Awan slalu berubah tak kembali
dan kini, tampaklah rumah
yang kau tunjuk berdiri di atas pasir
22 Desember 2007
Engkau Pun Menjelma Puisi
menatap wajahmu aku menyebut namamu
kau datang dan pergi kadang seiring denganku
dari situlah aku memahami setiap dari lima ujung tubuhmu
memiliki rasa yang sama.
juga langkah dan ayun tanganmu mempertegas gerak
mengajakku kembali ke sebutan namamu serta tata rias rambut dan kuku
Juli 2010
Hai
Setelah pertemuan mata kita
ada beberapa kata terus berdatangan dalam diriku
kadang di antara mereka saling menopang
ada beberapa kata mungkin resah
lalu menjelma ejekan pada diriku
Di samping pertamina, kau tersenyum sambil
memberi selembar uang merah pada anak yang duduk di situ.

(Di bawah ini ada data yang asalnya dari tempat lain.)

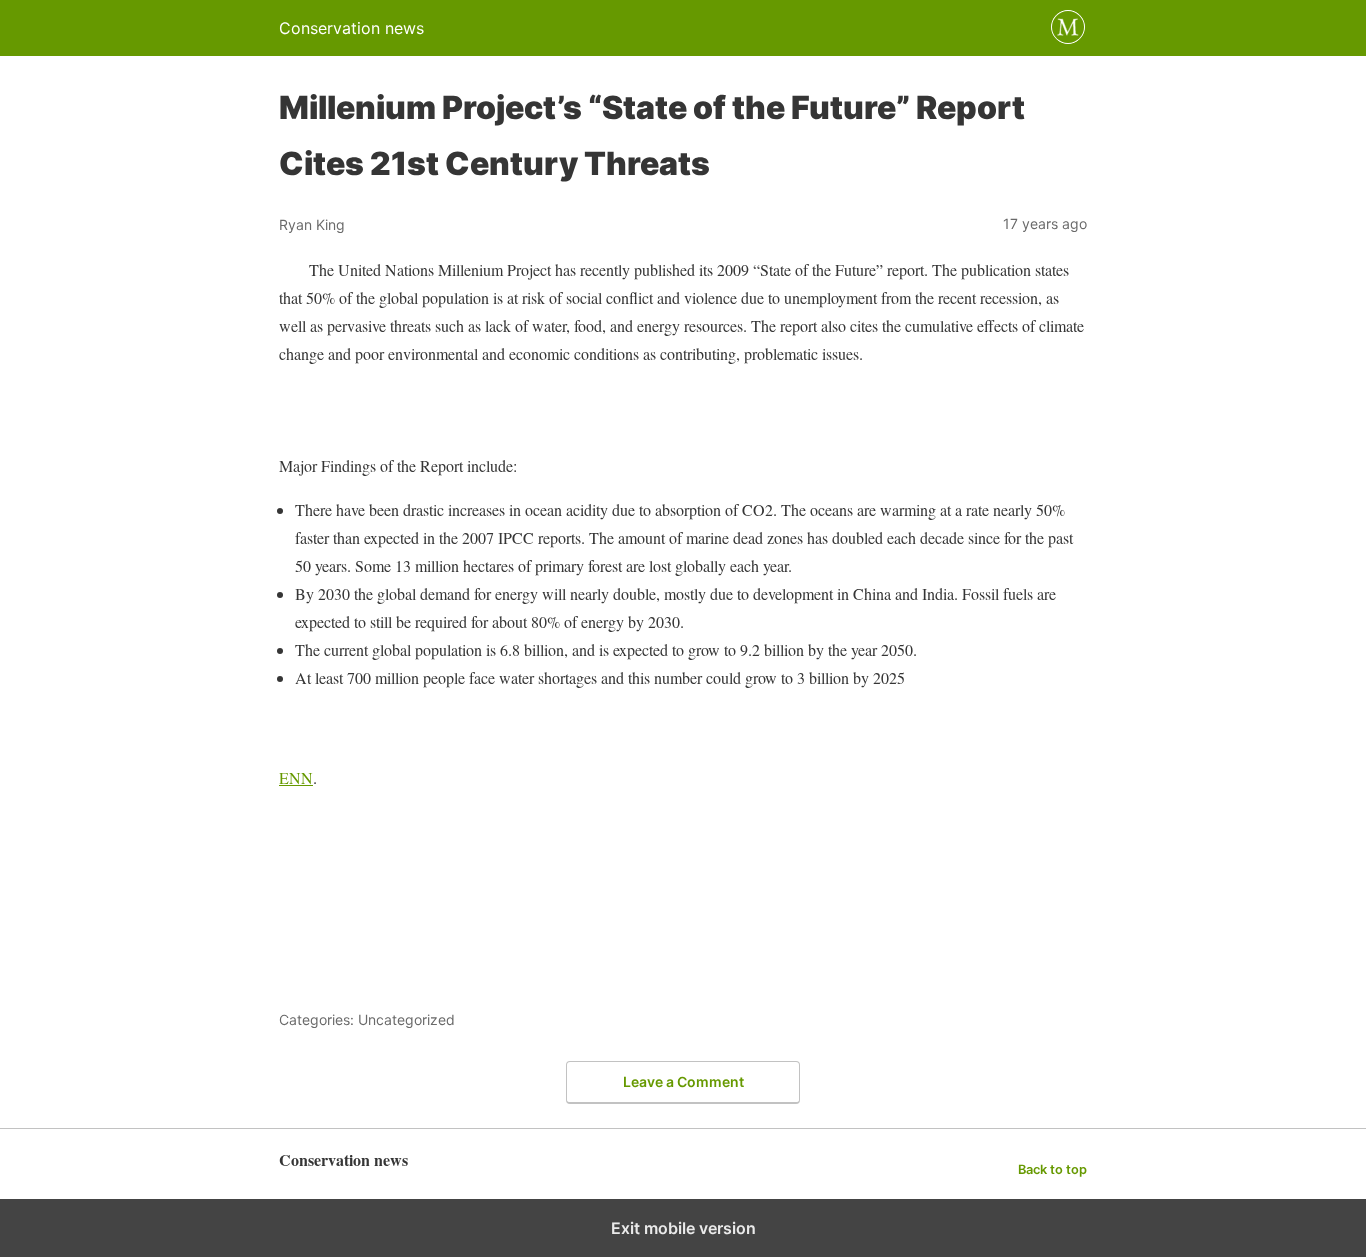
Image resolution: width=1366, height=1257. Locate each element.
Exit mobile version (683, 1228)
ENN (296, 777)
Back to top (1052, 1169)
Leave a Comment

sepintas beberapa kata membangun taman
raungan knalpot dan klakson menawar diri sebagai kicau burung
Aku masih tetap berdiri di taman itu
hingga aku tersentak
pada tatap serta senyum gadis seksi dari baleho menatapku berdiri
dengan beberapa sisa bungkusan kue serta kertas buangan anak sekolah
berserakan
Kapan kita melajutkan untuk tersenyum?
Juni 2010
Pernahkah Kau Membayangkan
sewaktu kecil kita bermain perahu dari selembar kertas
dari buku catatan sekolah penuh tulisan hasil dikte?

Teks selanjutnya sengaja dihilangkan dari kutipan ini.